§ Input data:
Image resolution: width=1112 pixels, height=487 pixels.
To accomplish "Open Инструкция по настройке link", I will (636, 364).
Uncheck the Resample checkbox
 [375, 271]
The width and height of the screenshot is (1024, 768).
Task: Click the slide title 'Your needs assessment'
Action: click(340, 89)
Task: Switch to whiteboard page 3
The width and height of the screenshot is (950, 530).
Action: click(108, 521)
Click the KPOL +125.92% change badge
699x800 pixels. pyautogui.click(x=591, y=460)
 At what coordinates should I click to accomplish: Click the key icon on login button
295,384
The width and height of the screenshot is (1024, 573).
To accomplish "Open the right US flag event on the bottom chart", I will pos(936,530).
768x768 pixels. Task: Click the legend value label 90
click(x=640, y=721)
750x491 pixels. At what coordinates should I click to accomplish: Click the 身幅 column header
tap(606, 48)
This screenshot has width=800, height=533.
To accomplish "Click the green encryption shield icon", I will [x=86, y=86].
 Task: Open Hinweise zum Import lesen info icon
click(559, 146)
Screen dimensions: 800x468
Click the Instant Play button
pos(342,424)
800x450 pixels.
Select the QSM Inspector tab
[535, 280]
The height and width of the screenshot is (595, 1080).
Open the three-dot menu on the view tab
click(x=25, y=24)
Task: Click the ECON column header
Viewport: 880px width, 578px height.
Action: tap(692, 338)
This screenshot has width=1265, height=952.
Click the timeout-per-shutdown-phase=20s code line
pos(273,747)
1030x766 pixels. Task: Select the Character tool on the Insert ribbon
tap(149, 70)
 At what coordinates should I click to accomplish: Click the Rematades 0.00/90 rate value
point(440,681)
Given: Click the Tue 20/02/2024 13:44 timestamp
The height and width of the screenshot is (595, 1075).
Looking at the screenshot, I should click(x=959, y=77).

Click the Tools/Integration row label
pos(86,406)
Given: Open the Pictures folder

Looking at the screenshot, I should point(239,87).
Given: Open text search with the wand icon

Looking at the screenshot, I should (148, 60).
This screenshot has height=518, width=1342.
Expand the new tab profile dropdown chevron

§ Your instructions: Tell me how many lines in the records above include the word "will"; the number is all that is needed.

§ Output for this exercise: 3